» **ATTIVITÀ DA SVOLGERE**
1. Secondo l'estratto, in quale località si teneva il "Noir in Festival"?
2. Elenca tutti i nomi propri presenti nell'estratto, compresi i titoli.
3. Riporta fedelmente il passo dell'estratto che parte da "Uno di questi" e arriva fino a "sempre più stupito.".

» **ESTRATTO DEL DOCUMENTO**
☆ ☆ ☆ ☆ ☆
Non è mia intenzione specificare, racconto per racconto, le ragioni della scelta, ma, come il lettore avrà già ampiamente capito, due sono i filoni: quello che privilegia le situazioni non propriamente poliziesche e quello che, pur trattando una materia di stampo prettamente poliziesco, spesso e volentieri arriva a conclusioni che sottolineano l'umanità del commissario piuttosto che il suo rigore nel far rispettare la legge.
Uno di questi è, per esempio, Il compagno di viaggio, sul quale vorrei spendere qualche parola. Mi invitarono, mi pare nel 1997, gli organizzatori del "Noir in Festival" di Courmayeur, a scrivere un breve racconto che sarebbe stato letto nel corso di un incontro con uno scrittore francese di gialli il quale, a sua volta, avrebbe contraccambiato con la lettura di un suo racconto scritto per l'occasione. Bene, il mio racconto venne letto per primo. E io non capivo perché, nel corso della lettura, il francese mi guardasse sempre più stupito.
☆ ☆ ☆ ☆ ☆
» **RECORD FORNITI**

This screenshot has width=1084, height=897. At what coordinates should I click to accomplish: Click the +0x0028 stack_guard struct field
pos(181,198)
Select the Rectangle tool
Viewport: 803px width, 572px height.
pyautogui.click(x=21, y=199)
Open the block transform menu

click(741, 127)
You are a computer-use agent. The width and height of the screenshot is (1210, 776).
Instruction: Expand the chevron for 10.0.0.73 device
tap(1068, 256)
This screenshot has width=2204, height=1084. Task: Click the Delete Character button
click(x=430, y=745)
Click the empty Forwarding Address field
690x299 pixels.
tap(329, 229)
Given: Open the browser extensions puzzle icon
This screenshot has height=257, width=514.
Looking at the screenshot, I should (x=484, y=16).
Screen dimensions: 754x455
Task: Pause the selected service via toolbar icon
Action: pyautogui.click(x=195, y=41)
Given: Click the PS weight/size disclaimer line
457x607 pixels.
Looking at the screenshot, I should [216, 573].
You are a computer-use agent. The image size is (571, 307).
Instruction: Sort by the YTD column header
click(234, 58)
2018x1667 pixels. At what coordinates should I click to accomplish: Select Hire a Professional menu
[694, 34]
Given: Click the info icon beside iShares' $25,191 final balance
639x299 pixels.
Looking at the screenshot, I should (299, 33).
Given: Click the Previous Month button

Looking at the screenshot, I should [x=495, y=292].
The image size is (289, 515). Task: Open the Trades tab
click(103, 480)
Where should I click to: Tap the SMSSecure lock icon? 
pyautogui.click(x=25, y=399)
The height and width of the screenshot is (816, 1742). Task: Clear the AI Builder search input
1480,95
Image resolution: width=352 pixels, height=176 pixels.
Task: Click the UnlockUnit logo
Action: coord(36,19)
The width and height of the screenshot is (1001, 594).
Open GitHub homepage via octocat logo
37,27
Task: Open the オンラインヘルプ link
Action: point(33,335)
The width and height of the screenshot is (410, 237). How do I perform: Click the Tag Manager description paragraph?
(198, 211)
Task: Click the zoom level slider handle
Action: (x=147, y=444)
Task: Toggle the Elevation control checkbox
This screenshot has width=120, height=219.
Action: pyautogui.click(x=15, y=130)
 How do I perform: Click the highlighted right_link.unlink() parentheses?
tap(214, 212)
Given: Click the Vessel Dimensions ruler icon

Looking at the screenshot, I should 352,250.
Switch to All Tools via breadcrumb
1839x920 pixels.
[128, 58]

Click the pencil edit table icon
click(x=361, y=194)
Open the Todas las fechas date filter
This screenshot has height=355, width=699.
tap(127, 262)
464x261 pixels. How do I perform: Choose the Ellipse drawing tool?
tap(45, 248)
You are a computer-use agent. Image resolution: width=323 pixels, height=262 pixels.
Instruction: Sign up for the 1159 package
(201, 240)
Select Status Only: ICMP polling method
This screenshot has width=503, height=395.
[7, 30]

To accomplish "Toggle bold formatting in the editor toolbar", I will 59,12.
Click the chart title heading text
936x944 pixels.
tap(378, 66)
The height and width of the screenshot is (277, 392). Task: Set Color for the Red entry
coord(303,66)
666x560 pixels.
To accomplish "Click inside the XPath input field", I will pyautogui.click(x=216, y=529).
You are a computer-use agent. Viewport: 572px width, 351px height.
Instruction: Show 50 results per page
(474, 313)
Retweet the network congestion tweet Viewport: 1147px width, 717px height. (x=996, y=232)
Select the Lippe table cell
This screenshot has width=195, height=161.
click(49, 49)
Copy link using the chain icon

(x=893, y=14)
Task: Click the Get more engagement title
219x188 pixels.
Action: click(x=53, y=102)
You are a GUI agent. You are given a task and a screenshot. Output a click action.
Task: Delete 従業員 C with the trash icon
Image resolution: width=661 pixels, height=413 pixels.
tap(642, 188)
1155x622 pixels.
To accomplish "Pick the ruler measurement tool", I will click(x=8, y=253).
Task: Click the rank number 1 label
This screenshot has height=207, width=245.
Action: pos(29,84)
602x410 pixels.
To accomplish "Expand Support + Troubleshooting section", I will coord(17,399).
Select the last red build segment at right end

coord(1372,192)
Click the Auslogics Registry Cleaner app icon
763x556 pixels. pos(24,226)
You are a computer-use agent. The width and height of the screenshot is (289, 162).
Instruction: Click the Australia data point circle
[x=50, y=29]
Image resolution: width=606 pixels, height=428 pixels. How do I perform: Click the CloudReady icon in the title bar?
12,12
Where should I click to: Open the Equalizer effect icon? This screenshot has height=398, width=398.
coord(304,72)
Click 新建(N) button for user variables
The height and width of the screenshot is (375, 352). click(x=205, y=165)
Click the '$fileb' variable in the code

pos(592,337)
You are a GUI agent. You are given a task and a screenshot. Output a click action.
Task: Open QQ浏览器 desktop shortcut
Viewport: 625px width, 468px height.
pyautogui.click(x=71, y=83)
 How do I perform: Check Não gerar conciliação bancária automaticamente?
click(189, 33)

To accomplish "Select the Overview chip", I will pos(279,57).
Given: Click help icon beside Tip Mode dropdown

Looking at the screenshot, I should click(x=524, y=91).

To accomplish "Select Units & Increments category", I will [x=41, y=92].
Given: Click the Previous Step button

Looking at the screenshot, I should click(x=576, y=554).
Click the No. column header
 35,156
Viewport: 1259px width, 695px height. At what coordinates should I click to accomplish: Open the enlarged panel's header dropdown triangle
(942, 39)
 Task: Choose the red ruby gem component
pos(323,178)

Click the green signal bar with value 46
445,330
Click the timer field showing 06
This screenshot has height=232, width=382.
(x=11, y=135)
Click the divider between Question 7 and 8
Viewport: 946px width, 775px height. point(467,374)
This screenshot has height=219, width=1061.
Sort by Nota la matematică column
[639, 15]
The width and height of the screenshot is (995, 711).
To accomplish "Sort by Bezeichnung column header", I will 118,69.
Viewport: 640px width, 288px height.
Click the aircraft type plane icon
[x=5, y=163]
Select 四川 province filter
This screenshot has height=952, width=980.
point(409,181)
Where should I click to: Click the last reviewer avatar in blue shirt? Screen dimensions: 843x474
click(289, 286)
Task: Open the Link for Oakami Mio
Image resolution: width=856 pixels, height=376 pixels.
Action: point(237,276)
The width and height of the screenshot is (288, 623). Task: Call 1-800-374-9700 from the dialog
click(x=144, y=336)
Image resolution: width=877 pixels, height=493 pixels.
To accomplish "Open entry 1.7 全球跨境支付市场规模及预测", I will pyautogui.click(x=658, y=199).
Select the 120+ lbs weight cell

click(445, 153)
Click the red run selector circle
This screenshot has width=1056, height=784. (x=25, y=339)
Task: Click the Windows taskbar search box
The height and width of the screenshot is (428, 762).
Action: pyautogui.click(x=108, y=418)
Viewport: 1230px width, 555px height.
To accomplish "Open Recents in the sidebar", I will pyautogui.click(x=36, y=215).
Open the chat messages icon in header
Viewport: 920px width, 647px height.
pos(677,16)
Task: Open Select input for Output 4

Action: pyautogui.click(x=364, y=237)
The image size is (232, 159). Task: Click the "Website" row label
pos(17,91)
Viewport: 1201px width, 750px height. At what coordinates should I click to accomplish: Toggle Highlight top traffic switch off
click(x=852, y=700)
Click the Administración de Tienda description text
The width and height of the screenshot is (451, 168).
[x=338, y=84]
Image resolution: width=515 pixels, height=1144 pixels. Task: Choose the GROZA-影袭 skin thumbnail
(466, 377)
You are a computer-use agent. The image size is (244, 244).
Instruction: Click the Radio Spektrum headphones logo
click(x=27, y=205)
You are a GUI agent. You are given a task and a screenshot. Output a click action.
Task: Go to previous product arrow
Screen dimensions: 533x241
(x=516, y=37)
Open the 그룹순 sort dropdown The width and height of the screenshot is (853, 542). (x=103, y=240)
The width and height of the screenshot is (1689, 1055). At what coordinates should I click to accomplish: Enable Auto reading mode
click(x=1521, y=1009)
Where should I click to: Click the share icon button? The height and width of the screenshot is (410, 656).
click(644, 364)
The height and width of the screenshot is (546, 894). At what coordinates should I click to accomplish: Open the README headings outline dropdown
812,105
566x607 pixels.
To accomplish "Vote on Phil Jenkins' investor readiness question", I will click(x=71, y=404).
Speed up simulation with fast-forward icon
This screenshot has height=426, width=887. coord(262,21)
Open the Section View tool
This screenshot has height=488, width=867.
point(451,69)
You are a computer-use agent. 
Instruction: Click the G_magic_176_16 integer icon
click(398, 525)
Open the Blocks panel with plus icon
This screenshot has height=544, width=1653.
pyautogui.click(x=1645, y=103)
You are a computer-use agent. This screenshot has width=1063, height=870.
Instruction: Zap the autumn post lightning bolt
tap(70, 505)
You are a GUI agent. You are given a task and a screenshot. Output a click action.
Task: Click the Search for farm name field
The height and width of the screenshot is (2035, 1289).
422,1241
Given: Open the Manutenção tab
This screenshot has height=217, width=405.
☆ ☆ ☆ ☆ ☆
» **RISPOSTE PER ATTIVITÀ**
1. A Courmayeur.

2.
- Il compagno di viaggio
- Noir in Festival
- Courmayeur

3.
Uno di questi è, per esempio, Il compagno di viaggio, sul quale vorrei spendere qualche parola. Mi invitarono, mi pare nel 1997, gli organizzatori del "Noir in Festival" di Courmayeur, a scrivere un breve racconto che sarebbe stato letto nel corso di un incontro con uno scrittore francese di gialli il quale, a sua volta, avrebbe contraccambiato con la lettura di un suo racconto scritto per l'occasione. Bene, il mio racconto venne letto per primo. E io non capivo perché, nel corso della lettura, il francese mi guardasse sempre più stupito.